*Work instructions*.
Your reply should consist of one number: how many lines below contain "computer".

*Records drawn from a dataset*.
————————

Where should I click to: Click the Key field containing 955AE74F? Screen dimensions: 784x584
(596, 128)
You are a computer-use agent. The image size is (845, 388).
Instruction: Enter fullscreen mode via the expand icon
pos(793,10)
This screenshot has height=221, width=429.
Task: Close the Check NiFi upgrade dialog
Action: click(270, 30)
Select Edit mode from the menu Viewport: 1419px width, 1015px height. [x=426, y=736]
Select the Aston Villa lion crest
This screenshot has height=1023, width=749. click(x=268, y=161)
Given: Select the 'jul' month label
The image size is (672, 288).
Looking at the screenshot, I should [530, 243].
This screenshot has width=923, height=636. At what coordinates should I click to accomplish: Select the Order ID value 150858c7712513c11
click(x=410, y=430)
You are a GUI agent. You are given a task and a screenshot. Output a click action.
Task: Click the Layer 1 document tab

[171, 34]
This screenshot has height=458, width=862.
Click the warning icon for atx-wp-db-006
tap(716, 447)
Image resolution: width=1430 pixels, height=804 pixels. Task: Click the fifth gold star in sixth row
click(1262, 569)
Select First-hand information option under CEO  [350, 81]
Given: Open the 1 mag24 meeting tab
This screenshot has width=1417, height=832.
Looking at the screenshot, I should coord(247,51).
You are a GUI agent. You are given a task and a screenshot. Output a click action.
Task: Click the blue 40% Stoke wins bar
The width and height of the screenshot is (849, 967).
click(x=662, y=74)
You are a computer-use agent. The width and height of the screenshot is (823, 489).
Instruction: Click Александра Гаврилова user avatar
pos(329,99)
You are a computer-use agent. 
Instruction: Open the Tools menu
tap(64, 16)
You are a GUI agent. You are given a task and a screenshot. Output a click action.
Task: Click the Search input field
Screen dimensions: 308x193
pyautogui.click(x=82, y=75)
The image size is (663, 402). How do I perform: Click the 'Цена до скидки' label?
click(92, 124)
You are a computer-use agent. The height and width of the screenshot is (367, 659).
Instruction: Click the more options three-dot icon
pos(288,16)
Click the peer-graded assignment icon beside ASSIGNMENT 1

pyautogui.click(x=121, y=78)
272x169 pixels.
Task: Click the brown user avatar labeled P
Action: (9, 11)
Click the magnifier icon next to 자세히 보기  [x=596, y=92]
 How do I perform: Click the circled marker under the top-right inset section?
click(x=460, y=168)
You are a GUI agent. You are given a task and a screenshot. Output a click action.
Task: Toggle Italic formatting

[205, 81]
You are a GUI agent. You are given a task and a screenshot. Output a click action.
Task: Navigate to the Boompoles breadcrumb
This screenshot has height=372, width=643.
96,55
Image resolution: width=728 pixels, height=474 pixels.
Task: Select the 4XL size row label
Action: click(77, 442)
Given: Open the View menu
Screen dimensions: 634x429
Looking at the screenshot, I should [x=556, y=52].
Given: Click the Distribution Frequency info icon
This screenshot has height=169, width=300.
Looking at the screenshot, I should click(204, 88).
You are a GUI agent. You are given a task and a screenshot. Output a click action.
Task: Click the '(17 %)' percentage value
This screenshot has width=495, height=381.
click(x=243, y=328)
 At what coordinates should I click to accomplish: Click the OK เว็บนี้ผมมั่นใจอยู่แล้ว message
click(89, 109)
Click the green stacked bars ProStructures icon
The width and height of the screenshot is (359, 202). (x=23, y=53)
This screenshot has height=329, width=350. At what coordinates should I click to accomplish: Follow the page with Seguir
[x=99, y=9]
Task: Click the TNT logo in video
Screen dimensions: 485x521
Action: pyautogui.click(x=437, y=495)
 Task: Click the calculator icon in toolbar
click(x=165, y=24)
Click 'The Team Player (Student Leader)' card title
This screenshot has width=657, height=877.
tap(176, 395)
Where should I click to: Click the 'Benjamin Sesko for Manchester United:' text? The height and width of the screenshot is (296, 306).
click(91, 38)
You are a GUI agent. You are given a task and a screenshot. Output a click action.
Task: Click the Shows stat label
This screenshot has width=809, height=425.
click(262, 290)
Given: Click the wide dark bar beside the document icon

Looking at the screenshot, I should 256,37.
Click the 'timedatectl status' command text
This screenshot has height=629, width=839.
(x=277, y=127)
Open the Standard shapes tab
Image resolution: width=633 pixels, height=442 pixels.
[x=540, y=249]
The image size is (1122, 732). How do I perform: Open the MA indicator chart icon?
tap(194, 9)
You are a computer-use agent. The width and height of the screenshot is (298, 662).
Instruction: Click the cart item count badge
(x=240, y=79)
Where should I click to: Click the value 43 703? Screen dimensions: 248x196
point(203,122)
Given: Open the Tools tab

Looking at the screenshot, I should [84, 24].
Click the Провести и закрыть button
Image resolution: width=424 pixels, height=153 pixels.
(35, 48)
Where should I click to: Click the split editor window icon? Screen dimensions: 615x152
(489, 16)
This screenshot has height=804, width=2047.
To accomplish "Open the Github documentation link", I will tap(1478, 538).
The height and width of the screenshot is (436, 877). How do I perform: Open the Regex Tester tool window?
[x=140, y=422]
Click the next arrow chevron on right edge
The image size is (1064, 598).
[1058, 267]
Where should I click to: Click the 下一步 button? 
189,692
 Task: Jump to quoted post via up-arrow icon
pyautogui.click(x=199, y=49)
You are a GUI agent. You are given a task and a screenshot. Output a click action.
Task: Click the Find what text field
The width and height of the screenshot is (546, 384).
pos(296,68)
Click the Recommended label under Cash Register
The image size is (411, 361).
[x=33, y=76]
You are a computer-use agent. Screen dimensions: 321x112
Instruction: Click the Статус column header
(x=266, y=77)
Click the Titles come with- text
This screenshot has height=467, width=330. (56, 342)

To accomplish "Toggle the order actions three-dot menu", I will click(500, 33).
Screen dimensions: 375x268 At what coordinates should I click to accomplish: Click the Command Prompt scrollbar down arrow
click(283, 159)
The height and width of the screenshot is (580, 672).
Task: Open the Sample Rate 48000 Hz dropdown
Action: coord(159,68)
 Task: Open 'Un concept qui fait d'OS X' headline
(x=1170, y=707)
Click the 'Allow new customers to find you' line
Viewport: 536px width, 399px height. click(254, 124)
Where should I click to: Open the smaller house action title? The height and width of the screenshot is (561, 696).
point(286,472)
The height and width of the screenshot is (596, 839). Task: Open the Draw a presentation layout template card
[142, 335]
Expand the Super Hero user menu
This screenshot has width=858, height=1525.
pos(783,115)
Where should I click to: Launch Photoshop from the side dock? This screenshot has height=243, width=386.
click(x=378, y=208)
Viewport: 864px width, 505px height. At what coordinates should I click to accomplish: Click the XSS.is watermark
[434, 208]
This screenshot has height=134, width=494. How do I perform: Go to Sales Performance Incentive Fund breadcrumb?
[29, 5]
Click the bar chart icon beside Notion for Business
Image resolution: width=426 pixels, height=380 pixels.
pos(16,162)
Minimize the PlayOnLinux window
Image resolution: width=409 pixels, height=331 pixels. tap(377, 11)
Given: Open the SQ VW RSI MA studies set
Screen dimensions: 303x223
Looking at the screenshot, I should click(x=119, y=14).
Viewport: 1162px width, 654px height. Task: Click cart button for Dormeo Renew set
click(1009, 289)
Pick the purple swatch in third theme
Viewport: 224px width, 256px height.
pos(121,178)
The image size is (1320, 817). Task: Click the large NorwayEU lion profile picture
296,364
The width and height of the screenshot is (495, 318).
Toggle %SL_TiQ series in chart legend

————————

*Solution to the problem*.
6